La même affiche électorale qu’en 2010… ?
Autre parti, autre potentiel candidat. La dissidence du Front populaire ivoirien (FPI) est à l’œuvre pour faire de Laurent Gbagbo, 75 ans, son candidat, alors que la branche légale présidée par Pascal Affi N’Guessan a fait de ce dernier son candidat.
L’éligibilité de Gbagbo, qui vit en liberté conditionnelle à Bruxelles depuis qu’il a été acquitté par la Cour pénale internationale (CPI), semble toutefois hypothétique. D’abord parce que son passeport ivoirien n’a pas encore été renouvelé. En outre, parce que son nom a été retiré de la liste électorale, par la Commission électorale indépendante (CEI).
Condamné en janvier 2018 à vingt ans de prison pour « vol en réunion par effraction, portant sur des caves à l’Agence nationale de la Bceao (Banque centrale des états de l’Afrique de l’ouest), et des numéraires; complicité de vol en réunion, par effraction; destruction d’une installation appartenant à autrui; détournement de deniers publics », Gbagbo, perd, selon le code électoral ivoirien, sa qualité d’électeur et de candidat éligible.

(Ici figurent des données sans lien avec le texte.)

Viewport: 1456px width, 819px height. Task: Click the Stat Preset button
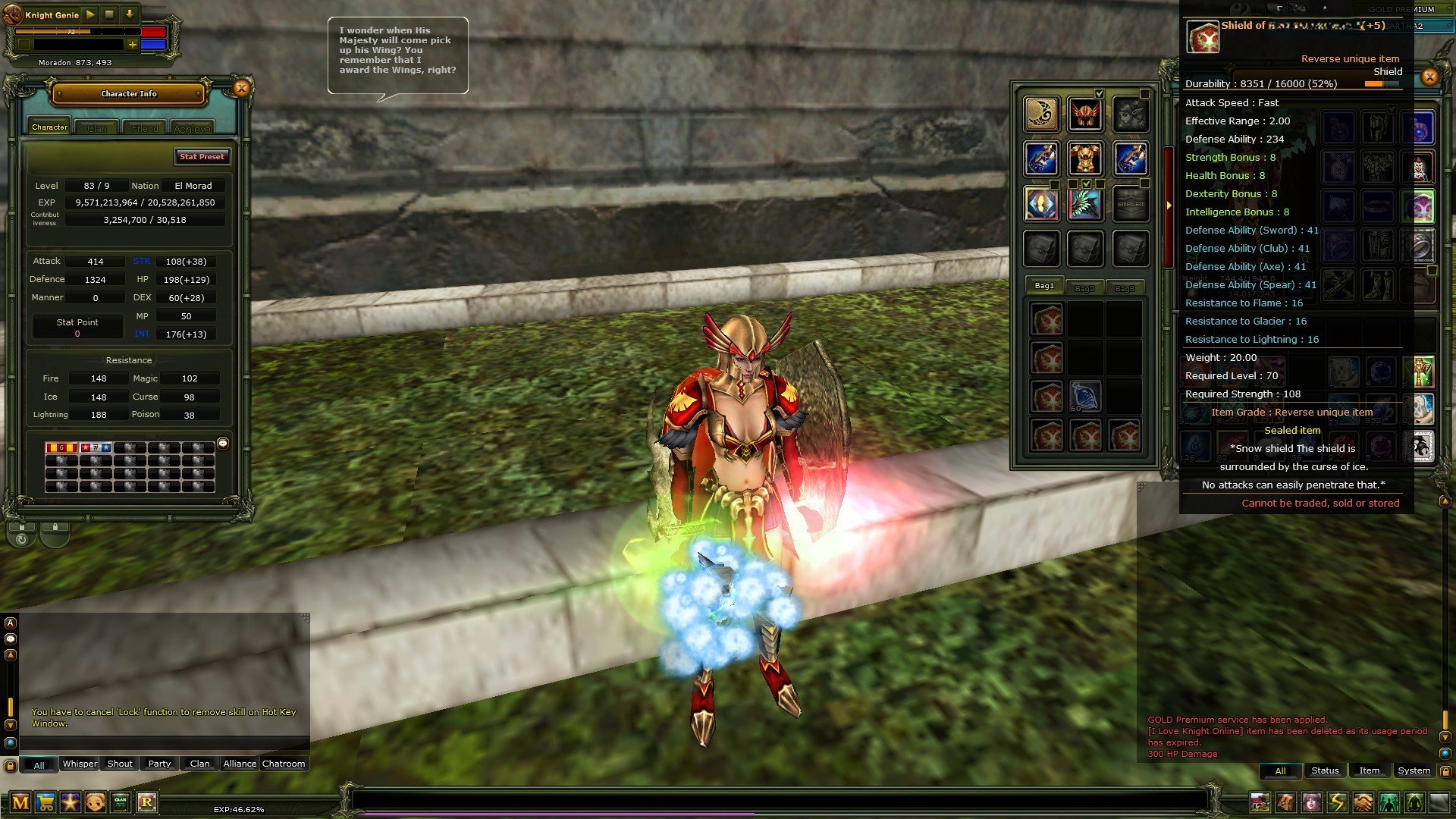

Surtout, s’il met le pied à Abdijan, c’est la prison qui l’attend.
S’achemine-t-on vers la même affiche électorale de 2010, qui a vu les « trois Grands » s’affronter au premier tour, avant que Bédié rallie Ouattara contre Gbagbo, au second tour ? Rien n’est moins sûr. Sauf si le chef de l’État ivoirien décidait d’aller à l’apaisement avec ses adversaires, comme il l’avait fait deux ans plus tôt par l’amnistie de plusieurs prisonniers politiques, dont Simone Gbagbo.

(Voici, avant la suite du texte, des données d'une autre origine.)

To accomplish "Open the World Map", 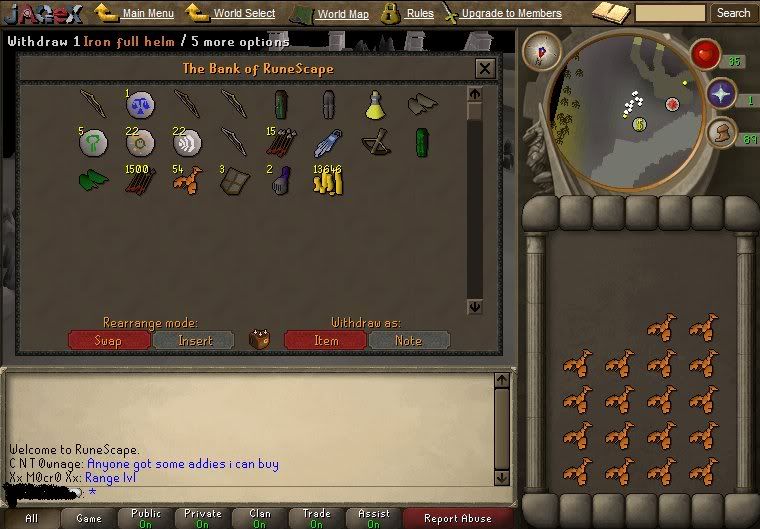I will 342,14.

« Le président Ouattara pourrait décider d’amnistier tous les politiques condamnés à l’occasion de son discours du 7 août, date commémorative de l’indépendance de la Côte d’Ivoire », espère ainsi Mamadou Traoré, responsable de Générations et peuples solidaires (GPS), le mouvement de Guillaume Soro, candidat déclaré mais en exil en France, après avoir été condamné à vingt ans de prison pour « recel de deniers publics détournés et de blanchiment de capitaux ». Dans un tel scénario, on se dirigerait vers un quasi-remake de la présidentielle d’octobre 2010, avec un Guillaume Soro non plus arbitre – il était alors Premier ministre -, mais acteur.
… Ou le scénario de la présidentielle de 2000 ?

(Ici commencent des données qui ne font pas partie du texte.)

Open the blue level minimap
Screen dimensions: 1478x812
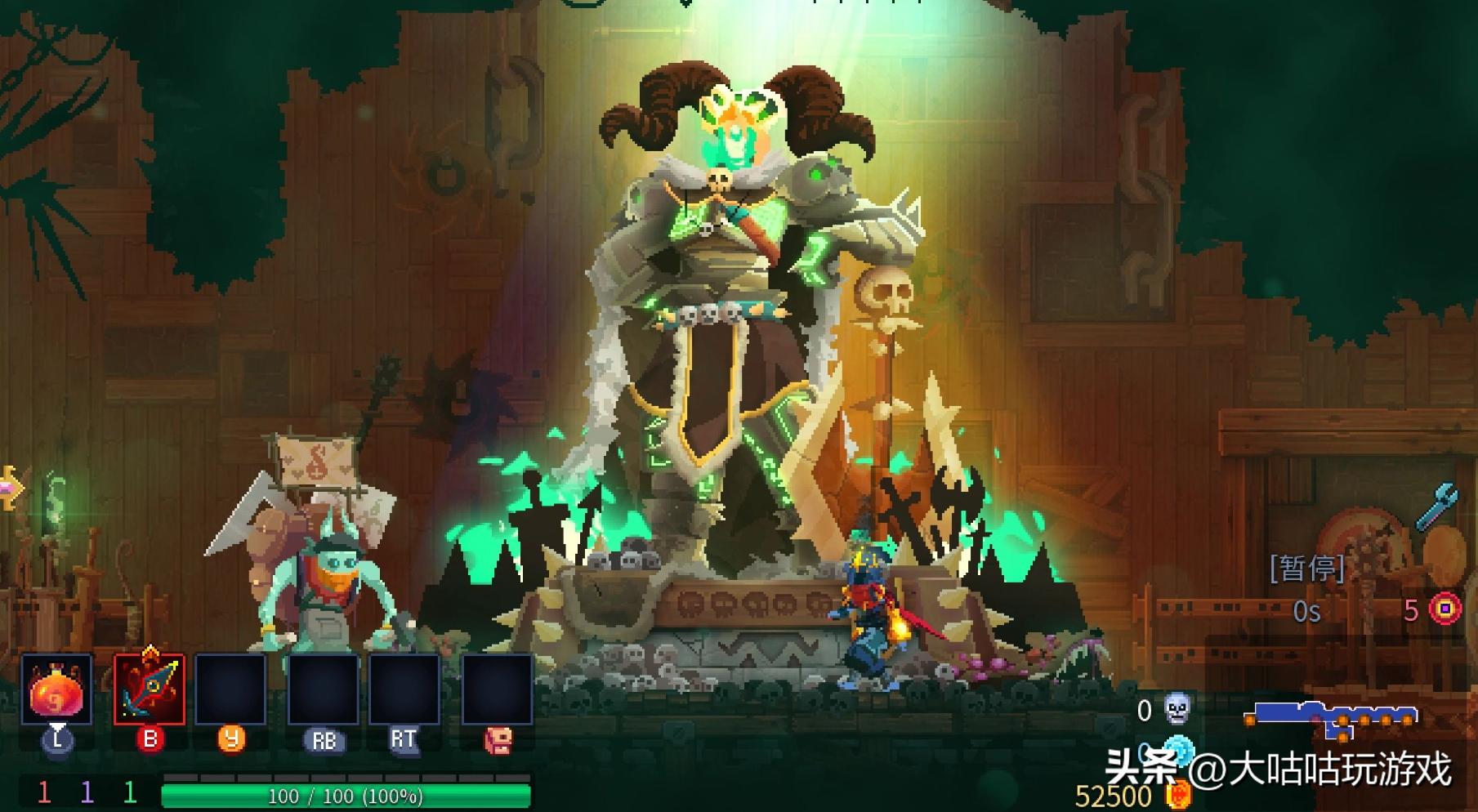1332,716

En revanche, dans le cas où les candidatures de Gbagbo et de Soro étaient effectivement rejetées, « nous serions dans un scénario similaire à celui d’octobre 2000, avec d’un côté, un président sortant candidat à sa propre succession après avoir pourtant déclaré sa volonté de ne pas se représenter, comme le chef de la junte militaire Robert Guéï. Et de l’autre, un candidat issu du principal de l’opposition. En 2000, ce rôle avait été tenu par Gabgbo, cette fois, ce serait Bédié », estime l’analyste politique Sylvain N’Guessan.
Dans les deux cas, le spectre du passé hante les esprits. En 2000, la présidentielle qui a vu la victoire de Gbagbo face à Guéï s’est achevée par une crise postélectorale sanglante.
Dix ans plus tard, alors que le pays était divisé en deux depuis huit ans du fait de la rébellion de Guillaume Soro, l’après-second tour de la présidentielle a duré plus de quatre mois. Bilan officiel : plus de 3000 morts.
Une éventualité dont le nouveau Premier ministre Hamed Bakayoko a pleinement conscience : « Nos défis sont, entre autres, de réussir le pari de faire en sorte que nous ayons des élections dans la paix. Une élection qui est une compétition politique (…) Je veux m’investir avec cette génération parce que si nous réussissons, nous aurons mérité de nos aînés et nous aurons travaillé pour nos descendants ».